There is another important point I want to add.

I see people setting themselves up for failure and credibility loss when they don’t differentiate the cost of doing a great job from the cost of doing an OK job.

Here’s what I mean: When you interview, your conversation is all about proving you know how to do a great job. So you’ll say, “here is how I would improve the [quality, competitiveness, customer satisfaction, marketing effectiveness, service, sales performance], etc.”

You know how to do “great,” but …

You have told the story about how you can get this company to best in class for their industry.

You are the expert. You know how to do it. You can do it.

They hire you based on your compelling tale of getting them to greatness, but then three (3) things happen:

  1. They expect you to deliver what you talked about;
  2. They underestimate how far behind they currently are;
  3. They don’t give you the budget to do it.
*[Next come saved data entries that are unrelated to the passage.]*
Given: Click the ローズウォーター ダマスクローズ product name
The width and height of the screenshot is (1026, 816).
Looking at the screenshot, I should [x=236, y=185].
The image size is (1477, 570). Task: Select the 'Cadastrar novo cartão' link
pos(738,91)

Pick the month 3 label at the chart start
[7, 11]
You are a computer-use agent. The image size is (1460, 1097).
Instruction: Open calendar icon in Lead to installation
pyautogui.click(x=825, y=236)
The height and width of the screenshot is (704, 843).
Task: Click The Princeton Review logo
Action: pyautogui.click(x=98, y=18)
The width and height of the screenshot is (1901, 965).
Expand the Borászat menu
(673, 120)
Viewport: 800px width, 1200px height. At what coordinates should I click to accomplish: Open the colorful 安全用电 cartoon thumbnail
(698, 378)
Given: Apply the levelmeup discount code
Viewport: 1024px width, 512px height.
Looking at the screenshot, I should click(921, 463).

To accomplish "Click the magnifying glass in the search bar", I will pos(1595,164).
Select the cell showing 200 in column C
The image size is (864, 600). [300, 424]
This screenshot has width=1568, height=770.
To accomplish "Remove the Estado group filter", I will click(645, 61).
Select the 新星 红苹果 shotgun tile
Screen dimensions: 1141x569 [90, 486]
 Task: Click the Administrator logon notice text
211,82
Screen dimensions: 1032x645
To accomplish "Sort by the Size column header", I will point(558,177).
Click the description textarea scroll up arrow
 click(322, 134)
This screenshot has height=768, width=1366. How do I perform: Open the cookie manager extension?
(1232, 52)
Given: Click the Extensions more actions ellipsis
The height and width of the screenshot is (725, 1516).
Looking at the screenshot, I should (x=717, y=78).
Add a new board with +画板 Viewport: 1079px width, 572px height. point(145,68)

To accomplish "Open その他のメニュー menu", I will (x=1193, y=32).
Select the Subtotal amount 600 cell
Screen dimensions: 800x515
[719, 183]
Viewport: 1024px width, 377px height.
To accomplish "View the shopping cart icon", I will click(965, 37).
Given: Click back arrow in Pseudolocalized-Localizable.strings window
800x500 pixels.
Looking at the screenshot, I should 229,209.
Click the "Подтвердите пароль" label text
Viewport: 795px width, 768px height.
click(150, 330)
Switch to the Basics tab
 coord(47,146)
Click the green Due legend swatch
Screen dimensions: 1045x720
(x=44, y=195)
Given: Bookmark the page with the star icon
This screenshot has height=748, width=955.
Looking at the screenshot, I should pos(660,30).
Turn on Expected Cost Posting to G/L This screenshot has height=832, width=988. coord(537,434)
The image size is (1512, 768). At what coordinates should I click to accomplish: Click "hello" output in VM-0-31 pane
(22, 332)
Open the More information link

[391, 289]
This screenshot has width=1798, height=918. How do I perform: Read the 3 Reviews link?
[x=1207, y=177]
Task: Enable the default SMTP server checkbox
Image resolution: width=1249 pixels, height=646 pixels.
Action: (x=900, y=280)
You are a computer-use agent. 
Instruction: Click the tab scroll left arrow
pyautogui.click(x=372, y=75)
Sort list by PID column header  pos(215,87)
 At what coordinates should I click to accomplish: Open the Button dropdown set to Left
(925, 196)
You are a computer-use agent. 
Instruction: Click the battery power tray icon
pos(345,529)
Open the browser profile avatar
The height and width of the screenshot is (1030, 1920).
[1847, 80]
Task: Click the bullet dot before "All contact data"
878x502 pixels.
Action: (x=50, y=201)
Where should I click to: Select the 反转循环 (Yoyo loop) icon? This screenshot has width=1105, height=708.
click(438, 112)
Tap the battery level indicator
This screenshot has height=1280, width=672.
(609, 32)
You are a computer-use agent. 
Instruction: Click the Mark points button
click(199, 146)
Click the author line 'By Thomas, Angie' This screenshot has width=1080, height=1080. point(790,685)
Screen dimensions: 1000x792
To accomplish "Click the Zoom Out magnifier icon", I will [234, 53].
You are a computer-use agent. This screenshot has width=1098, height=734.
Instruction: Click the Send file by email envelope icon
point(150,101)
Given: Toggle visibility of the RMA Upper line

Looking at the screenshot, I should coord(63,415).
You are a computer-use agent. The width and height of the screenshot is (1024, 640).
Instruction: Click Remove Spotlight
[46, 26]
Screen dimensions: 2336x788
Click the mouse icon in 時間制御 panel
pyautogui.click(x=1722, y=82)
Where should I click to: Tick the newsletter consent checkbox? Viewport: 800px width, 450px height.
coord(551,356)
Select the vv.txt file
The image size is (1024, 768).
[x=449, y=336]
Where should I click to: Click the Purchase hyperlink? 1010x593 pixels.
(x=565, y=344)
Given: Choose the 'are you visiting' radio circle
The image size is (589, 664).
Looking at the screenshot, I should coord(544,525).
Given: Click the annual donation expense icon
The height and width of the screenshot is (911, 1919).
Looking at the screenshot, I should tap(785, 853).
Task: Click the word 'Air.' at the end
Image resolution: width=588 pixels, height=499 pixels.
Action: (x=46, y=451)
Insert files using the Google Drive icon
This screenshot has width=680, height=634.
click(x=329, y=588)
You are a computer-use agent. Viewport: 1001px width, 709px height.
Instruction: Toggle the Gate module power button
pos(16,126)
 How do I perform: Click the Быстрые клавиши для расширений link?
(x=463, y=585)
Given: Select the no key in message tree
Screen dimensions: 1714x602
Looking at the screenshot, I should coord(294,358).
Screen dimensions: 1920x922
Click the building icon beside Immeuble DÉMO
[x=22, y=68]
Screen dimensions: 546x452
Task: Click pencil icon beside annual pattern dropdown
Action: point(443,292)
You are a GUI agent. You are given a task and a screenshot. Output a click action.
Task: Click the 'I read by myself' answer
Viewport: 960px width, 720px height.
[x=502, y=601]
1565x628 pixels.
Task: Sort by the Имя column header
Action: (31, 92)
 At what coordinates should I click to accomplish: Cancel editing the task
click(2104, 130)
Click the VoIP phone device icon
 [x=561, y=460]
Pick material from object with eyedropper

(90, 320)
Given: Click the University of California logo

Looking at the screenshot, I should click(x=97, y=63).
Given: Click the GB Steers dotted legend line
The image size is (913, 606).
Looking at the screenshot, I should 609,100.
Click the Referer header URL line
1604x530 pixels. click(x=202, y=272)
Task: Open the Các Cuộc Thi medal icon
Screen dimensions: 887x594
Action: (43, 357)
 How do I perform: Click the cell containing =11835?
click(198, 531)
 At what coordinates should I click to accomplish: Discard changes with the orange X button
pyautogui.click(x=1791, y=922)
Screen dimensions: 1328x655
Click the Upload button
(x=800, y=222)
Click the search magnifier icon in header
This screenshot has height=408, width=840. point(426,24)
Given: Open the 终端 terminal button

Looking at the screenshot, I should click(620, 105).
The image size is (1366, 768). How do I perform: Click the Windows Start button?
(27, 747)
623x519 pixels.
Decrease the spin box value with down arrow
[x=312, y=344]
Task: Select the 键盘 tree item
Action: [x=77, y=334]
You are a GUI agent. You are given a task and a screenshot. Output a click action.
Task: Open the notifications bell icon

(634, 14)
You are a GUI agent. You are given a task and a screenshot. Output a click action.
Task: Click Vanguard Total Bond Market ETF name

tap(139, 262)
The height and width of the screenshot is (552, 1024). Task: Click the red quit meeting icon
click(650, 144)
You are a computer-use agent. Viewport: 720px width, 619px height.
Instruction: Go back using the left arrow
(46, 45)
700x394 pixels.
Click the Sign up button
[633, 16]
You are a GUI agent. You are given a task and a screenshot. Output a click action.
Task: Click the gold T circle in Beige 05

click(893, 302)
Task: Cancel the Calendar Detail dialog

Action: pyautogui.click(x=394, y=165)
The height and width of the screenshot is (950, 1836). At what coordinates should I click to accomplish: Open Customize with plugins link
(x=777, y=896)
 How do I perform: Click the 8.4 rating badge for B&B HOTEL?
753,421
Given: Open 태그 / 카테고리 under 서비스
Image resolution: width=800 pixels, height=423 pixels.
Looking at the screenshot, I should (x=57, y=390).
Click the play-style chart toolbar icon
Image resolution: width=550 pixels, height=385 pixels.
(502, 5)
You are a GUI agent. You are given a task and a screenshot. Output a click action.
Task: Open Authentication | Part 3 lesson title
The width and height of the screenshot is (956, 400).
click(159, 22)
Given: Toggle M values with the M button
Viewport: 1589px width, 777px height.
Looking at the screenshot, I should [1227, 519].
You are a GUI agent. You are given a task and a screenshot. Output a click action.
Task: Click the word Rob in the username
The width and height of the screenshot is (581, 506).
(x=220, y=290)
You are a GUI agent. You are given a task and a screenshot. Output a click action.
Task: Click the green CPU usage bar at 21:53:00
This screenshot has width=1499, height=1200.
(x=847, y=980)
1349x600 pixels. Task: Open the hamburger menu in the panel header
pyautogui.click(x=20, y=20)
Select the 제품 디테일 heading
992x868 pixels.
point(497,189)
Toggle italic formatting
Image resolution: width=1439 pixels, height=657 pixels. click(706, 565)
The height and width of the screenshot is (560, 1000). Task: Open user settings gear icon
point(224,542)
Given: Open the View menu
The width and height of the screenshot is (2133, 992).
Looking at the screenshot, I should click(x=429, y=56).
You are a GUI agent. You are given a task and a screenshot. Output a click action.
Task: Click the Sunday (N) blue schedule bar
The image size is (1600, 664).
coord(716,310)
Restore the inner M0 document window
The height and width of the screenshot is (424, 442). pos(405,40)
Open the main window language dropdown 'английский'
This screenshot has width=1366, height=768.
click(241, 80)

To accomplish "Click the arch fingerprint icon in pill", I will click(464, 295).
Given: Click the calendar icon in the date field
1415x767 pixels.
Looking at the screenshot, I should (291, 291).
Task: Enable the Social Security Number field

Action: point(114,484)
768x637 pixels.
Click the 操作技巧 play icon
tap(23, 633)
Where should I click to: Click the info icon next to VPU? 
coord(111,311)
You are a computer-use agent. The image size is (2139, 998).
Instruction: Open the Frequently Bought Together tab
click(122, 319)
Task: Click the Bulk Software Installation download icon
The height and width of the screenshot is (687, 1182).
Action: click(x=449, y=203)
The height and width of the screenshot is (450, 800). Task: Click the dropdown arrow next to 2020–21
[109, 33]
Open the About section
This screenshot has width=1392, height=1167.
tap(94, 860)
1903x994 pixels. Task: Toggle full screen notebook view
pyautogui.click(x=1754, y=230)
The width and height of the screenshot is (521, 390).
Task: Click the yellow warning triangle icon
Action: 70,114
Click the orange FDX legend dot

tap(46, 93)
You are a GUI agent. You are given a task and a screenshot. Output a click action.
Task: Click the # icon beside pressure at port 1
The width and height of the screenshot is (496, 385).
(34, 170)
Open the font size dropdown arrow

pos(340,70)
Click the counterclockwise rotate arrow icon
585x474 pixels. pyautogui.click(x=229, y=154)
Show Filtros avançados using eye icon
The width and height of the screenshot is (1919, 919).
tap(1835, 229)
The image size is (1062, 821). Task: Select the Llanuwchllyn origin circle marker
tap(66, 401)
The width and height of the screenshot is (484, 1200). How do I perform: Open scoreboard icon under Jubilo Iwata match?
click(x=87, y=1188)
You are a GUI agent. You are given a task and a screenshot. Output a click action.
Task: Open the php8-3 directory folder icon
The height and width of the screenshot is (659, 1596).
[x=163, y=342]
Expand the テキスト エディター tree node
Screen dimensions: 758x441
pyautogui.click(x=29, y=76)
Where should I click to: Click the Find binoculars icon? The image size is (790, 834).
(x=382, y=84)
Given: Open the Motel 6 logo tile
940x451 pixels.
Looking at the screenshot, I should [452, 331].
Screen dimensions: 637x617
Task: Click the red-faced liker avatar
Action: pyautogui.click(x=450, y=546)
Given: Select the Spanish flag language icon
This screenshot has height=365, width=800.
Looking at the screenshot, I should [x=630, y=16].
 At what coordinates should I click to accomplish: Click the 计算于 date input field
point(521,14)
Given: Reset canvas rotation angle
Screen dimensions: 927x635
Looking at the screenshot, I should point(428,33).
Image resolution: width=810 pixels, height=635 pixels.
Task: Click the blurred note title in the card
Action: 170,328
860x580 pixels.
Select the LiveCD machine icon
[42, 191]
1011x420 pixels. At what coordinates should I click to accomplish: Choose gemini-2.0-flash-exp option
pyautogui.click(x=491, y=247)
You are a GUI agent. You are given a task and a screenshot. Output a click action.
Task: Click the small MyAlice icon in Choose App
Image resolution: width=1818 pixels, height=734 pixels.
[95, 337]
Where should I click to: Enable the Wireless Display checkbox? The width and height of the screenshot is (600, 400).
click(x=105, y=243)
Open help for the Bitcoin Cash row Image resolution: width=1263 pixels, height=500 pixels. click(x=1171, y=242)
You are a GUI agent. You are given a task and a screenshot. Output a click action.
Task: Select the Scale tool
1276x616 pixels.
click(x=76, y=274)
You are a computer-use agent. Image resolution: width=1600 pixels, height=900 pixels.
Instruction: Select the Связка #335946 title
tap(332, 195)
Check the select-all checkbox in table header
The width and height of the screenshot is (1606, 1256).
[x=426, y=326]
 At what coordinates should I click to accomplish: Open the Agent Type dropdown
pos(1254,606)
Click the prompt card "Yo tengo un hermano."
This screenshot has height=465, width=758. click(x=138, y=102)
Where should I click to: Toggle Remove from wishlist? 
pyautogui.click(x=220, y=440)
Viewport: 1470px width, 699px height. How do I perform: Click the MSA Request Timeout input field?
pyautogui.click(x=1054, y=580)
It’s vitally important that within the first few moments on your new job, in addition to creating the two lists I talked about in the prior article, you create two more things.

  1. First, create a visual representation of where your company truly is relative to best in class. (The size of the hole.)
  2. Create a staggered, realistic budget and timeline.

Climbing out of the hole

They hired you because they need your help.

One of the reasons they are in the hole that they are in is because they don’t fully understand why, or even that they are in a hole. They know they are not performing, but because they do not have your expertise, they can’t see the 37 reasons why.

If you don’t show them the depth of the hole they are in, they will expect to get to best in class right away just because you showed up.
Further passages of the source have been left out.